Selain UFH, regimen antikoagulan lain yang sering digunakan pada IMA STE adalah derivat heparin seperti golongan low molecular weight heparin (reviparin, enoxaparin, fraxiparin, dalteparin), serta golongan pentasakarida seperti fondaparinux (McCann dkk, 2008). Studi besar beberapa tahun terakhir telah mencoba membandingkan efektifitas dan keamanan dari berbagai antikoagulan yang sering digunakan pada SKA termasuk pada IMA STE, dengan dan tanpa terapi reperfusi dini (Yusuf dkk, 2005; Yusuf dkk, 2006; Cohen dkk, 2003a; Murphy dkk, 2007). Namun, belum ada studi yang mencoba membandingkan UFH, enoxaparin dengan fondaparinux dari sisi major cardiovascular and cerebrovascular disease events (MACCE) dan keamanan (efek samping perdarahan), khusus pada penderita IMA STE tanpa reperfusi dini 1.2 Pertanyaan Penelitian Berdasarkan uraian dalam latar belakang tersebut di atas, maka diperlukan penelitian untuk mengetahui : 1. Apakah ada perbedaan kejadian mortalitas kardiak (cardiac death) dan MACCE ( cardiac death, kejadian stroke atau reinfark) pada penderita IMA STE tanpa reperfusi dini yang menggunakan UFH, enoxaparin serta fondaparinux selama perawatan dirumah sakit? 2. Apakah ada perbedaan kejadian cardiac death dan MACCE pada penderita IMA STE tanpa reperfusi dini antara mereka yang menggunakan UFH, enoxaparin serta fondaparinux pada periode 30 hari paska infark? 3. Apakah ada perbedaan keamanan (kejadian perdarahan) pada penderita IMA STE tanpa reperfusi dini yang menggunakan UFH, enoxaparin serta fondaparinux?

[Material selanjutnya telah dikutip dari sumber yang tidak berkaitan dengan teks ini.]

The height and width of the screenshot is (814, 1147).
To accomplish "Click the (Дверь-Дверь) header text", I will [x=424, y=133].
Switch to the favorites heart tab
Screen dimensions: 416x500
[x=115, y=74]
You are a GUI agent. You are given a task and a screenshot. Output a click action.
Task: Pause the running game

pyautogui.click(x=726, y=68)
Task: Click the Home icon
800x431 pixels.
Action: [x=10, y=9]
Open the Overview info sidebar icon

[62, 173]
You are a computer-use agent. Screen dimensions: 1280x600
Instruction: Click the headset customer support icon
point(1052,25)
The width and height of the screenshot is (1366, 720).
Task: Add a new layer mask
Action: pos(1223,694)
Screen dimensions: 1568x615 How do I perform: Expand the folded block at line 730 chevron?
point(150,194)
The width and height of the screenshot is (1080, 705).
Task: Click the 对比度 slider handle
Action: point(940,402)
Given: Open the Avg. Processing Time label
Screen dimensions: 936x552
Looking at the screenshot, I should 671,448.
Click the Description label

1.3 Hipotesis 1. Ada perbedaan kejadian cardiac death dan MACCE (cardiac death, kejadian stroke atau reinfark) pada penderita IMA STE tanpa reperfusi dini yang menggunakan UFH, enoxaparin serta fondaparinux selama perawatan dirumah sakit 2. Ada perbedaan kejadian cardiac death dan MACCE pada penderita IMA STE tanpa reperfusi dini antara mereka yang menggunakan UFH, enoxaparin serta fondaparinux pada periode 30 hari paska infark 3. Ada perbedaan keamanan (kejadian perdarahan) pada penderita IMA STE tanpa reperfusi dini yang menggunakan UFH, enoxaparin dan fondaparinux 1.4 Tujuan Penelitian 1.4.1 Tujuan umum Mendapatkan data pilihan antikoagulan dengan efektifitas terbaik serta efek perdarahan yang paling minimal pada penderita IMA STE tanpa reperfusi dini 1.4.2 Tujuan khusus Untuk membandingkan kejadian cardiac death dan MACCE serta keamanan (kejadian perdarahan) antara penggunaan UFH, enoxaparin dan fondaparinux pada penderita IMA STE tanpa reperfusi dini 1.5 Manfaat Penelitian 1.5.1 Kepentingan akademik Hasil penelitian ini diharapkan akan memberikan manfaat ilmiah untuk mengoptimalisasi peran antikoagulan dalam penanganan penderita IMA STE tanpa reperfusi dini.
1.5.2 Kepentingan masyarakat Mendapatkan pilihan agen antikoagulan dengan efektifitas dan keamanan yang terbaik, yang dapat digunakan untuk optimalisasi penanganan penderita IMA STE tanpa reperfusi dini.